Diversamente, non condividiamo nel modo più assoluto il “preambolo” all’appello stesso, quello in cui si dichiara che l’adesione è aperta a chiunque a prescindere dalle proprie idee politiche e dalla propria fede religiosa ed è su questo punto fondamentale che si basa la nostra contrarietà ad una manifestazione indetta su una piattaforma ideologicamente sbagliata e di conseguenza aperta a rapporti politici con gruppi e individui che noi consideriamo nostri avversari.
È infatti controproducente e inaccettabile richiamare all’adesione e alla partecipazione comune contro l’imperialismo americano chiunque condivida questa avversione, da qualunque area provenga e a qualunque idea politica si riferisca. Così come è allusivo, strumentale e volutamente ambiguo (nonché pericolosamente privo di discernimento politico e ideologico) il riferimento, in quel contesto, alla fede religiosa: come comunisti questa specificazione ci sembra del tutto superflua, poiché siamo abituati a giudicare gli uomini e le donne in base alle relative teorie e prassi politiche, non certo in base alla loro pelle o alla loro religione.
Noi siamo stati tra i primi a solidarizzare con la lotta armata del popolo iracheno contro l’invasione (così come sosteniamo l’Intifada del popolo palestinese contro l’occupante sionista israeliano), ma abbiamo anche aggiunto che questa solidarietà doveva svilupparsi nell’appoggio alle forze laiche, democratiche, socialiste e comuniste, di classe che lottavano e lottano per la liberazione e l’emancipazione sociale. L’anti-imperialismo per noi non coincide col mero nazionalismo indipendentista e tanto meno con l’oscurantismo fondamentalista, viceversa, è una teoria e prassi politica anticapitalistica e rivoluzionaria, tesa a costruire una società senza miseria e sfruttamento, una società comunista. Imbarcare forze che hanno altri progetti politici e si richiamano a ideologie e idealità addirittura opposte a quelle dei comunisti, e che dunque rappresentano per noi non solo avversari politici, ma anche nemici di classe, finisce per essere oggettivamente una vera e propria provocazione. Peraltro, ci convince assai poco anche l’affermazione frettolosa e ambigua relativa alla perdita di significato della distinzione tra destra e sinistra, soprattutto se tesa di fatto (come in quell’appello) a far cadere la imprescindibile pregiudiziale antifascista.

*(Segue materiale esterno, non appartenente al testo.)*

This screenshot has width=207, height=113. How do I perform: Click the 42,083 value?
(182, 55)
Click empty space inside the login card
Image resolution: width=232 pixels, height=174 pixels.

La lotta contro l’imperialismo americano (assieme alla contrapposizione a tutti gli imperialismi), la solidarietà alla resistenza del popolo iracheno ed il sostegno alle forze laiche, democratico-progressiste e di classe in Iraq potevano essere parole d’ordine condivise per costruire un appuntamento ampio della sinistra di classe, antagonista, comunista: in questo modo invece non si fa che dividere per imbarcare soggetti singoli e collettivi che definire ambigui è un eufemismo. Crediamo che su questa strada non si produce una trasformazione rivoluzionaria del mondo in senso comunista, ma si scivola nella confusione ideologica e nell’avventurismo politico (la consapevolezza di questa realtà sta opportunamente portando molti compagni a ritirare l’adesione alla manifestazione del 6 Dicembre) .

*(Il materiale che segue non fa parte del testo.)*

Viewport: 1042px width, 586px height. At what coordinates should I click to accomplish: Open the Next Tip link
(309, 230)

Come Associazione siamo e saremo sempre al fianco di tutte le lotte antimperialiste (e contro tutti gli imperialismi!) che si muovono in una prospettiva di classe per la costruzione di una società comunista, scegliendo con cura i compagni di strada, per evitare di fare di ogni erba un “fascio”.

  CACCIAMO GLI INVASORI DALL’IRAQ E DALLA PALESTINA!

VIVA LA RESISTENZA DEL POPOLO IRACHENO E PALESTINESE!

APPOGGIAMO LE FORZE RIVOLUZIONARIE CHE LOTTANO PER UNA SOCIETA’ LAICA E SOCIALISTA!